The sensitivity of six fluorophores to glutathione (GSH) was evaluated in living rat cortical neuronal/glial mixed cultures during the first 23 days in vitro (DIV). Four of the dyes require glutathione-S-transferase (GST) to form a fluorescent conjugate, potentially conferring specificity for GSH: these included t-butoxycarbonyl-Leu-Met-7-amino-4-chloromethylcoumarin (CMAC), 7-amino-4-chloromethylcoumarin (CMAC-blue), monochlorobimane (MCB), and 5-chloromethylfluorescein diacetate (CMFDA).
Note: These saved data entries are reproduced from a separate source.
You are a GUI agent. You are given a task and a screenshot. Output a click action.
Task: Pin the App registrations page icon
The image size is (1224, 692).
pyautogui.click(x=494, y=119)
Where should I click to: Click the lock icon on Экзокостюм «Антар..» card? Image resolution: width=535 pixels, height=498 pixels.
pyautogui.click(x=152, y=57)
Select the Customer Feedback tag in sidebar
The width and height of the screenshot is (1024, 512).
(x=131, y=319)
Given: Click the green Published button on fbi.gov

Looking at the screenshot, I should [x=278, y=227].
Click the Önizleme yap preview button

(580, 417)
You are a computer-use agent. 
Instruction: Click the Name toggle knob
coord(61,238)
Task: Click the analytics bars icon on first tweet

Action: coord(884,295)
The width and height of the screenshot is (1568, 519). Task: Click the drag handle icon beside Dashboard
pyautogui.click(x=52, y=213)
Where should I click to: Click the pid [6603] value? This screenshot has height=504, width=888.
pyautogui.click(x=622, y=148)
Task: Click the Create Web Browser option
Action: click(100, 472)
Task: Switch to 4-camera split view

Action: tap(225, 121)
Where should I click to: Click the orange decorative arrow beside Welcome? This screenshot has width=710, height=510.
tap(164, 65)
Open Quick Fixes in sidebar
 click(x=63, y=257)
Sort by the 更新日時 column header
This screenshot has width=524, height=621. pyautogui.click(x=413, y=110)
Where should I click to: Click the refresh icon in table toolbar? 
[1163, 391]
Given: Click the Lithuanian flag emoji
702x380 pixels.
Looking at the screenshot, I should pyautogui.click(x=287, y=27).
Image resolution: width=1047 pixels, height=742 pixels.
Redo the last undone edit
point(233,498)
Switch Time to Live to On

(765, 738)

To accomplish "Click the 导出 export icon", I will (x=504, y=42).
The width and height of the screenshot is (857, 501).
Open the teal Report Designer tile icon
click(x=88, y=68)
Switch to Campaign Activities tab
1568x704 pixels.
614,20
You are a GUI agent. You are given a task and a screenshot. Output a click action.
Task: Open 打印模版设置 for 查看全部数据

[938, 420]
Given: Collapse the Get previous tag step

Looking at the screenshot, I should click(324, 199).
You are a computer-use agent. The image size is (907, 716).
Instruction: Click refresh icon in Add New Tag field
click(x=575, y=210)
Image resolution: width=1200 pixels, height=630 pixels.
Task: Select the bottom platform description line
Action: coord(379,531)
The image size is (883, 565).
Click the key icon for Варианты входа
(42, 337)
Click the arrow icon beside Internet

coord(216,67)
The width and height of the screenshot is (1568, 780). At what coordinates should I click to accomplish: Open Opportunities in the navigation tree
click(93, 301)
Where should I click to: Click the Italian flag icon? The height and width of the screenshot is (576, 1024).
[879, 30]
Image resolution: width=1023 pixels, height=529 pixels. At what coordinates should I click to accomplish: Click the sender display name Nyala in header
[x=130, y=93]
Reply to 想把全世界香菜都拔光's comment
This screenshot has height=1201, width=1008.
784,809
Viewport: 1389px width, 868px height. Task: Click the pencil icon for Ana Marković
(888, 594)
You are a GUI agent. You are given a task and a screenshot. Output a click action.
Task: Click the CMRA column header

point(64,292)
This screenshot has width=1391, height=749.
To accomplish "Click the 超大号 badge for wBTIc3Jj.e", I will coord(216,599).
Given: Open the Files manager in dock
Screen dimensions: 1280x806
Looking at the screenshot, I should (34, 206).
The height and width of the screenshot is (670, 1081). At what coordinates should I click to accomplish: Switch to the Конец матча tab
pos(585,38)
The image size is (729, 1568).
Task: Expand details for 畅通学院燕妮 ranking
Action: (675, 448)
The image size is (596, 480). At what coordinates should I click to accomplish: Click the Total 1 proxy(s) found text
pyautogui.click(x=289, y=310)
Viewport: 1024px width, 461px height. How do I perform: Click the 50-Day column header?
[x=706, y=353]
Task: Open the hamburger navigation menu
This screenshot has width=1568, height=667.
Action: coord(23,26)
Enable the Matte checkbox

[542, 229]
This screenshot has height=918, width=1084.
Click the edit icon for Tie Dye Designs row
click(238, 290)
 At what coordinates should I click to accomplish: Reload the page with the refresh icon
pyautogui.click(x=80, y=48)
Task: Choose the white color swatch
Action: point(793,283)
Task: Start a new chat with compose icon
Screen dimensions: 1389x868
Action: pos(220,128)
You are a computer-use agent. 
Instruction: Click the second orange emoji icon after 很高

The final two dyes examined, 2,3-naphthalenedicarboxaldehyde (NDA) and o-phthaldehyde (OPD), do not require GST for adduct formation with GSH. To examine the specificity of the dyes for GSH, cultures grown less than 6 DIV were pretreated with diethyl maleate or DL-buthionine-(S,R)-sulfoximine to deplete endogenous GSH. This resulted in a substantial loss of staining by CMAC, CMAC-blue, and MCB and partial loss of staining by OPD, indicating specificity for GSH, while staining by CMFDA or NDA was not altered, indicating a lack of specificity for GSH. Neurons experienced a dramatic decline in GSH levels relative to astrocytes between 5-6 DIV, as shown by a loss of neuronal staining with CMAC, CMAC-blue and MCB. This decrease in staining was not due to a decrease in GST activity, as neurons stained with the GST-insensitive OPD also exhibited a decline in GSH-sensitive staining. Immunolabeling experiments demonstrated that CMAC staining co-localized with GFAP-positive astrocytes, but not with MAP-2-positive neurons, in 18 DIV cultures. Finally, CMAC was exploited as a specific morphological marker of astrocytes in cultures aged >5 DIV. CMAC staining was employed to monitor astrocyte proliferation and to resolve astrocytes in living mixed cultures co-loaded with the Ca²⁺-sensitive dye, calcium green 5N-AM.